▶ [Ziel]: Führen Sie den Textabschnitt über die gebuchte Italienreise und das Unwetter in Norditalien im Anschluss an seinen letzten Satz weiter.

▶ [Textabschnitt]:
▼▼▼

Der spätere Kläger hatte für sich und eine weitere Person eine
Pauschalreise „Kultur und Genuss in Italien 2023“ zu einem Preis von rund 2.400 € gebucht. Die Reise sollte vom 12. bis 19. Juni 2023 stattfinden.
Am 16. Mai 2023 ereigneten sich in Norditalien heftige Unwetter. In der Region Bologna wurde der Katastrophenalarm ausgelöst. Es kam zu Erdrutschen und Überflutungen sowie etlichen Todesopfern.
Nach dem Unwetter waren die Straßen aufgrund massiver Müllmengen kaum passierbar. Es wurden Badeverbote verhängt, da Coli-Bakterien über überflutete Flüsse ins Meer gelangt waren. Strände wurden geschlossen und es bestand die Gefahr einer Mückenplage.

▲▲▲

(Gesammelte Daten)
▼▼▼

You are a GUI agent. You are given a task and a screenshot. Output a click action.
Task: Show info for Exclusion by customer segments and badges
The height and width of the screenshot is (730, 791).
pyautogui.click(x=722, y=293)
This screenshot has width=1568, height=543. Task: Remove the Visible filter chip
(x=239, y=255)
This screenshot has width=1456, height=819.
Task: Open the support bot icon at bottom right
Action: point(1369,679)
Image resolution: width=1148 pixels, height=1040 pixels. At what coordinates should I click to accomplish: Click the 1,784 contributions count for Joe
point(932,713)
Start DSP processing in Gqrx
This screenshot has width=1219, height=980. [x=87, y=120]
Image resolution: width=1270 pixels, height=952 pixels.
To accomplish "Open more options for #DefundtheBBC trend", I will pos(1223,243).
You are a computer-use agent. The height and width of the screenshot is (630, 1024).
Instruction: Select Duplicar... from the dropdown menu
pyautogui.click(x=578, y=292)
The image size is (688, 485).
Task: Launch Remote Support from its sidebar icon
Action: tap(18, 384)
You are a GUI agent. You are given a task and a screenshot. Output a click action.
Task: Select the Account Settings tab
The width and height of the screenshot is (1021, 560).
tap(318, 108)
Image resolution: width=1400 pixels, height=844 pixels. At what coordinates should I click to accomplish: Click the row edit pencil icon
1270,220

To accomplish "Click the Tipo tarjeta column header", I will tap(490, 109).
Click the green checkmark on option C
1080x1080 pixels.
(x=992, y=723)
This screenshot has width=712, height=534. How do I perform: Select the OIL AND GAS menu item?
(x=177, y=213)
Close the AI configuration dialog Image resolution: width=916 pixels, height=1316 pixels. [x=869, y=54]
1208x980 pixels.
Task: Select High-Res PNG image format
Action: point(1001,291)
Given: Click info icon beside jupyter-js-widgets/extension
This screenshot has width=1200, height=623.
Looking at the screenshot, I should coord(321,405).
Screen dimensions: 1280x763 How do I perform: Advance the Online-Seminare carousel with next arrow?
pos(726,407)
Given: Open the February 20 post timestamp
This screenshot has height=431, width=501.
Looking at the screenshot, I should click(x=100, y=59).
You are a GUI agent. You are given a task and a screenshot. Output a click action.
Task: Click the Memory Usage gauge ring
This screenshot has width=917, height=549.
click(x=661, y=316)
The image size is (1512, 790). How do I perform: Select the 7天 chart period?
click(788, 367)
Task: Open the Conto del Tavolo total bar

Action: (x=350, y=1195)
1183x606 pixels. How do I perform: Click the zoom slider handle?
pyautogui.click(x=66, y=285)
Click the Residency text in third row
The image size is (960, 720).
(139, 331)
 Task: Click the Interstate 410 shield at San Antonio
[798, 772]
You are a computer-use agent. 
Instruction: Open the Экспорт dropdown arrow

▲▲▲

▶ [Ergebnis]:
Der Kläger erklärte einen Tag nach dem Unwetter, am 17. Mai 2023, den
Rücktrittritt von der Reise und verlangte den bereits gezahlten
Reisepreis zurück.
Das Amtsgericht gab seiner Klage statt.
Die Berufung des
Reiseveranstalters gegen diese Entscheidung hatte keinen Erfolg.
Die Kammer erklärte, der Kläger habe vor Reisebeginn jederzeit vom Vertrag zurücktreten können. Grundsätzlich eröffne das Gesetz dem Reiseveranstalter im Gegenzug zwar einen Entschädigungsanspruch, den er dem
Reisenden entgegenhalten könne.
Im vorliegenden Fall stünde dem Reiseveranstalter jedoch keine Entschädigung zu.
Der Reisende schuldet keine Rücktrittsentschädigung, wenn am Bestimmungsort oder in dessen unmittelbarer Nähe unvermeidbare, außergewöhnliche Umstände auftreten, die die Durchführung der Reise oder die Beförderung dorthin erheblich beeinträchtigen.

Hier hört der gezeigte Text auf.